*Work to complete*
Every entry below is to be returned unchanged. Images are not part of the copy.

↓↓↓

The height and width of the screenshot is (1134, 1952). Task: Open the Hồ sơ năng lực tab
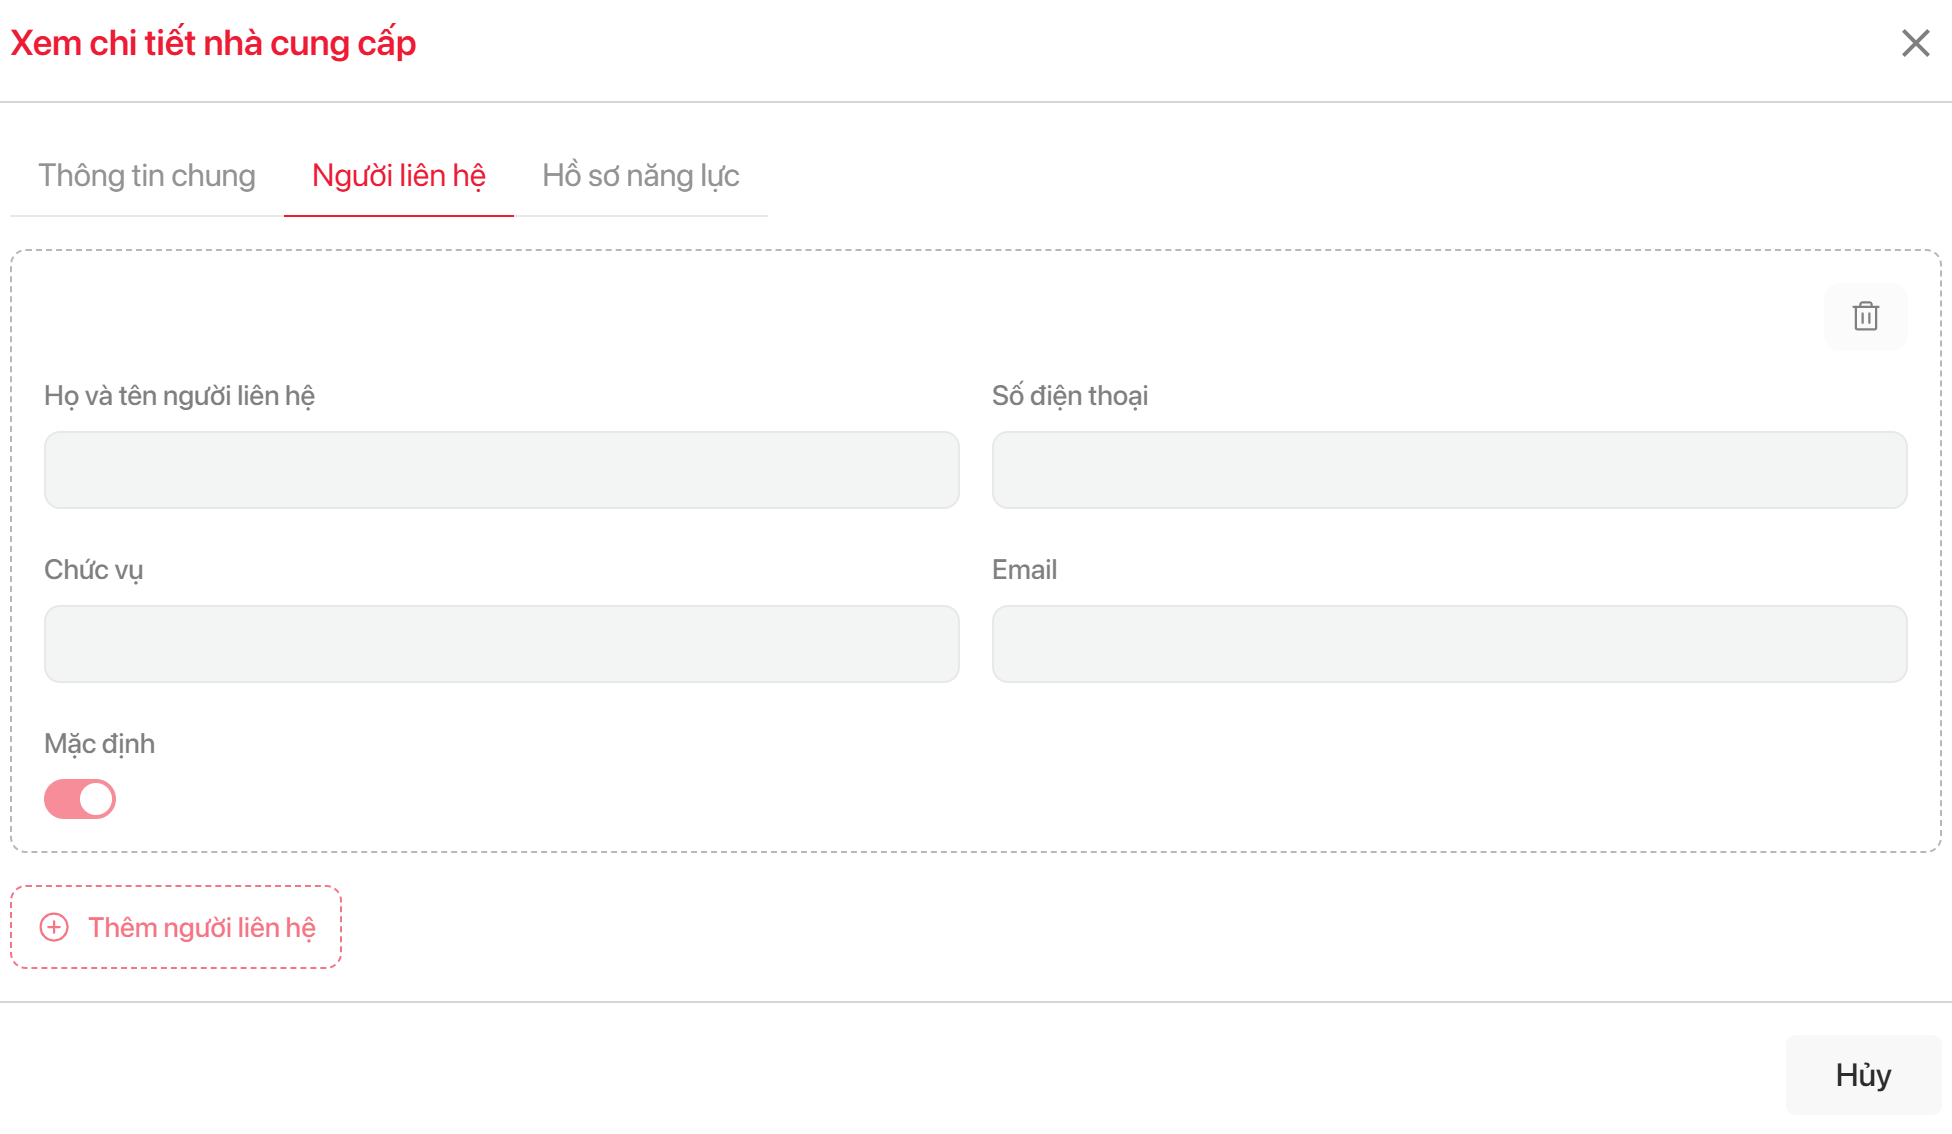click(x=640, y=176)
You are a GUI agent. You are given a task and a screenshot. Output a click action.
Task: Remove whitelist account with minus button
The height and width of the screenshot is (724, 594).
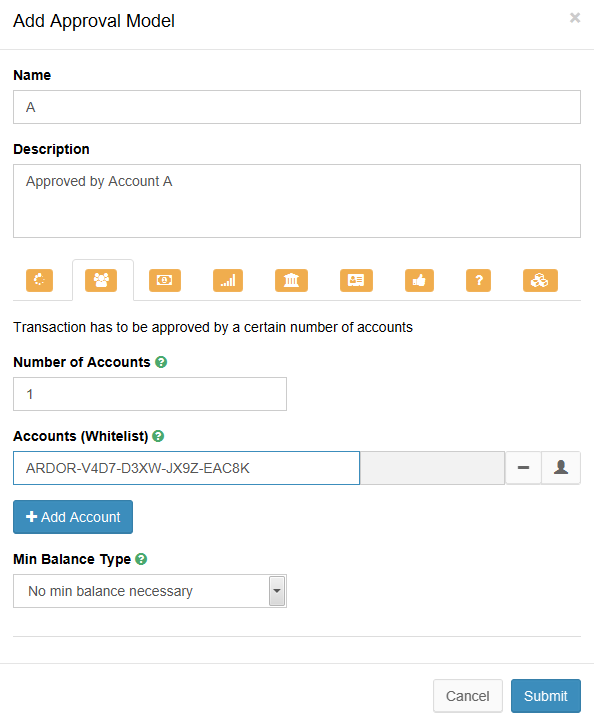click(x=523, y=468)
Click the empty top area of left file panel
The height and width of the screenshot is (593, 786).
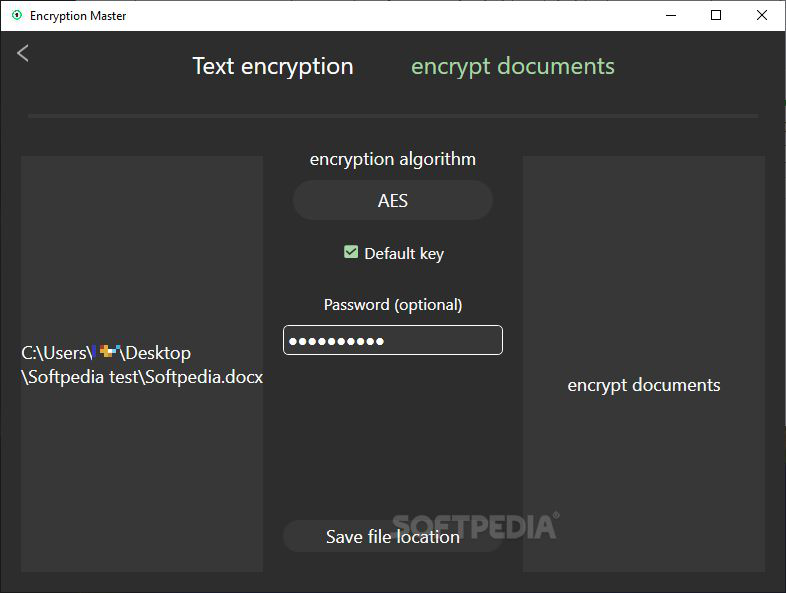pos(142,241)
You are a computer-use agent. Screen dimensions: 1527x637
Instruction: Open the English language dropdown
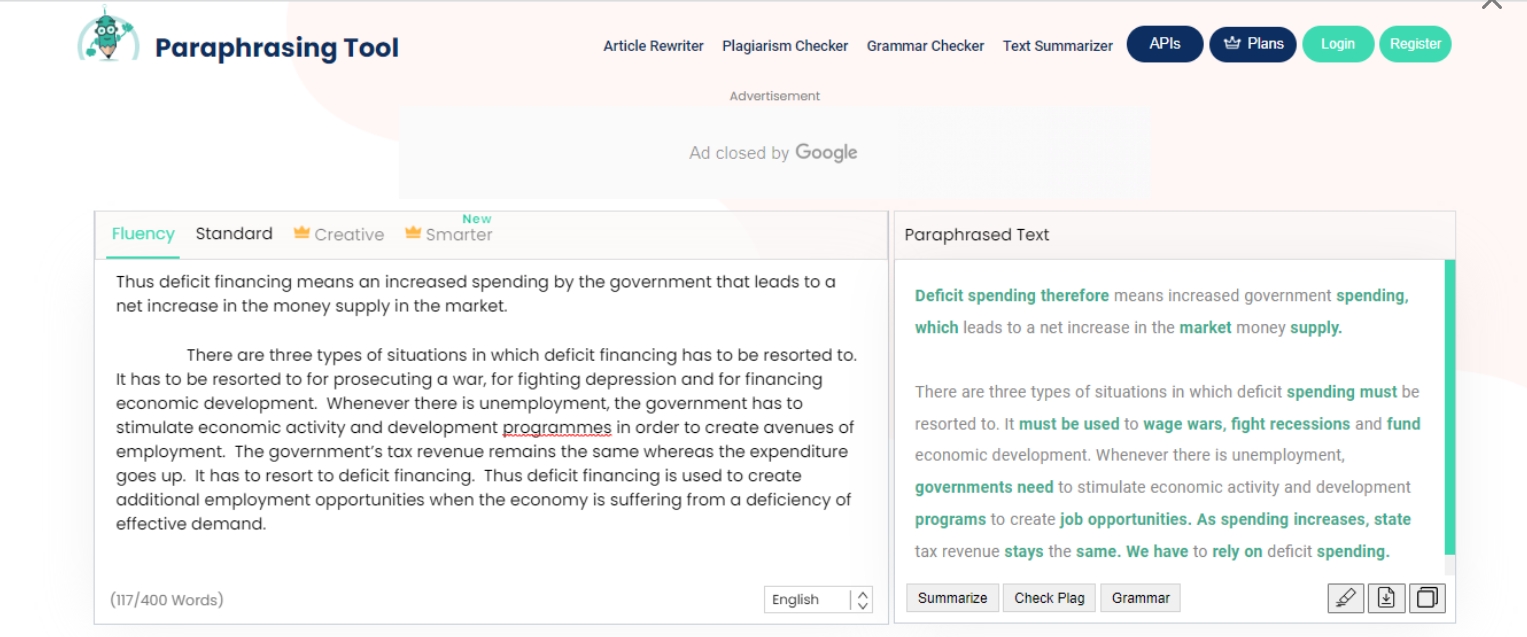(x=818, y=599)
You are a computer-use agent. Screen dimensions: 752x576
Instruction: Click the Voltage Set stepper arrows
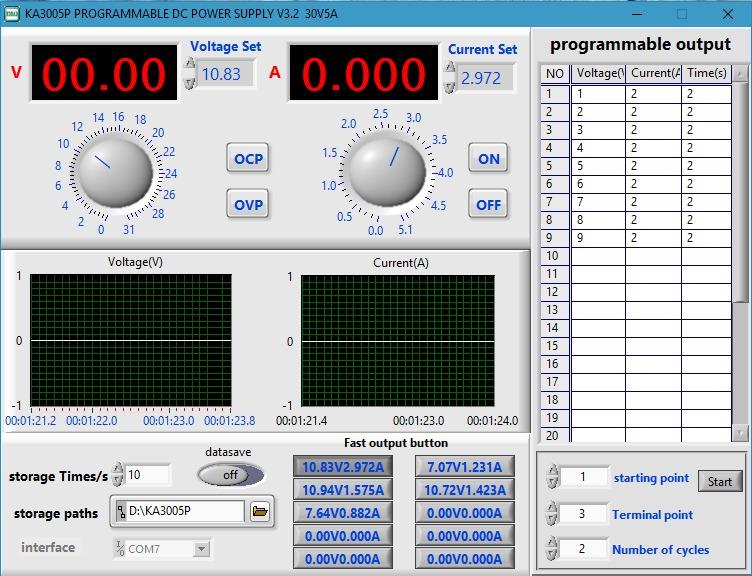pyautogui.click(x=190, y=73)
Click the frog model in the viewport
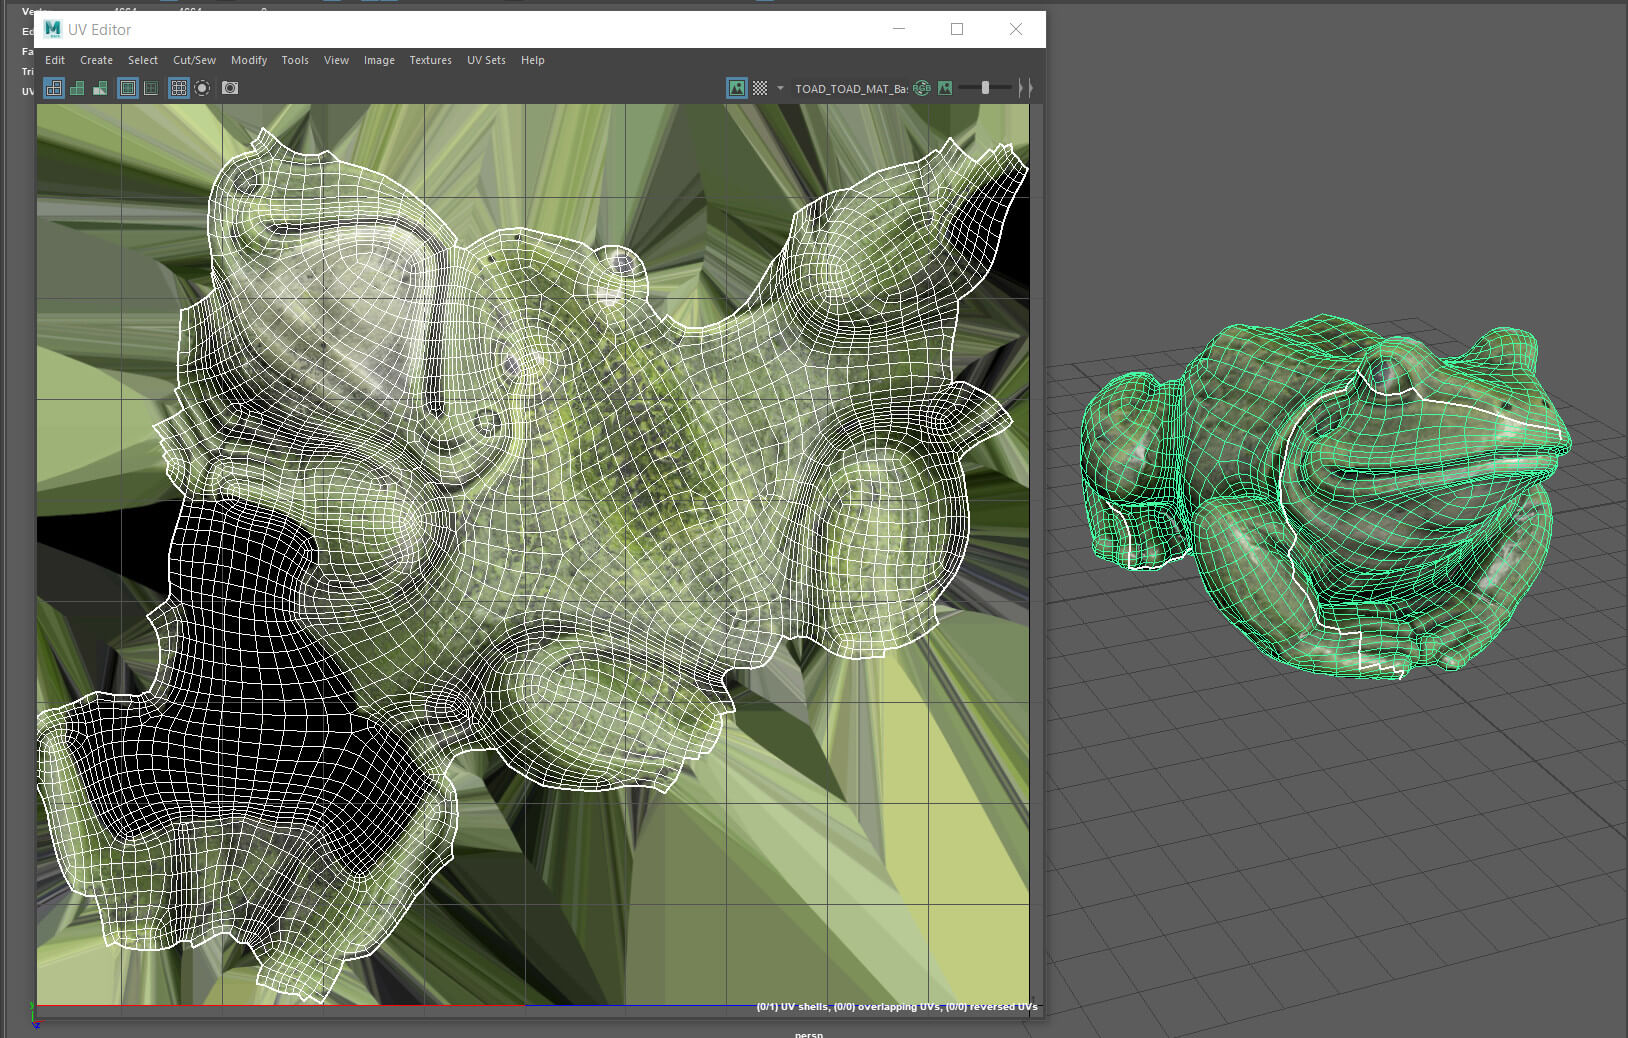 click(x=1330, y=500)
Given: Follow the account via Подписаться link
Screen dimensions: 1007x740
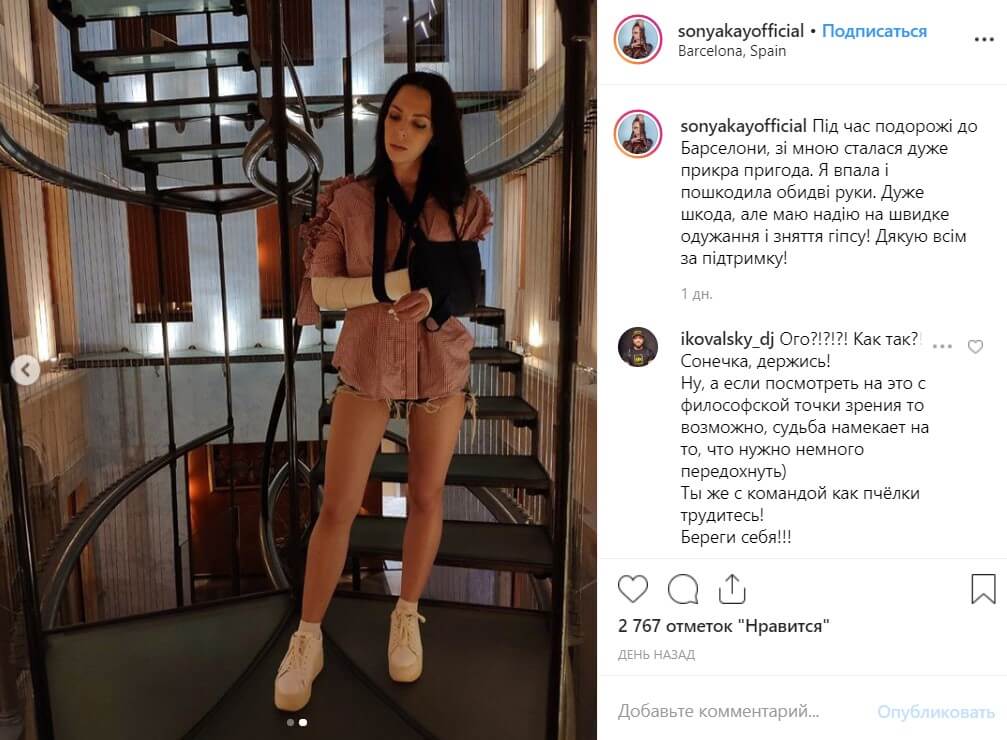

↑↑↑

*Output for this exercise*
The height and width of the screenshot is (1134, 1952). Task: Open the Hồ sơ năng lực tab
click(x=640, y=176)
You are a GUI agent. You are given a task and a screenshot. Output a click action.
Task: Remove whitelist account with minus button
The height and width of the screenshot is (724, 594).
click(x=523, y=468)
Click the empty top area of left file panel
The height and width of the screenshot is (593, 786).
pos(142,241)
You are a computer-use agent. Screen dimensions: 1527x637
Instruction: Open the English language dropdown
(x=818, y=599)
You are a computer-use agent. Screen dimensions: 752x576
Instruction: Click the Voltage Set stepper arrows
pyautogui.click(x=190, y=73)
Click the frog model in the viewport
 click(x=1330, y=500)
Given: Follow the account via Подписаться link
Screen dimensions: 1007x740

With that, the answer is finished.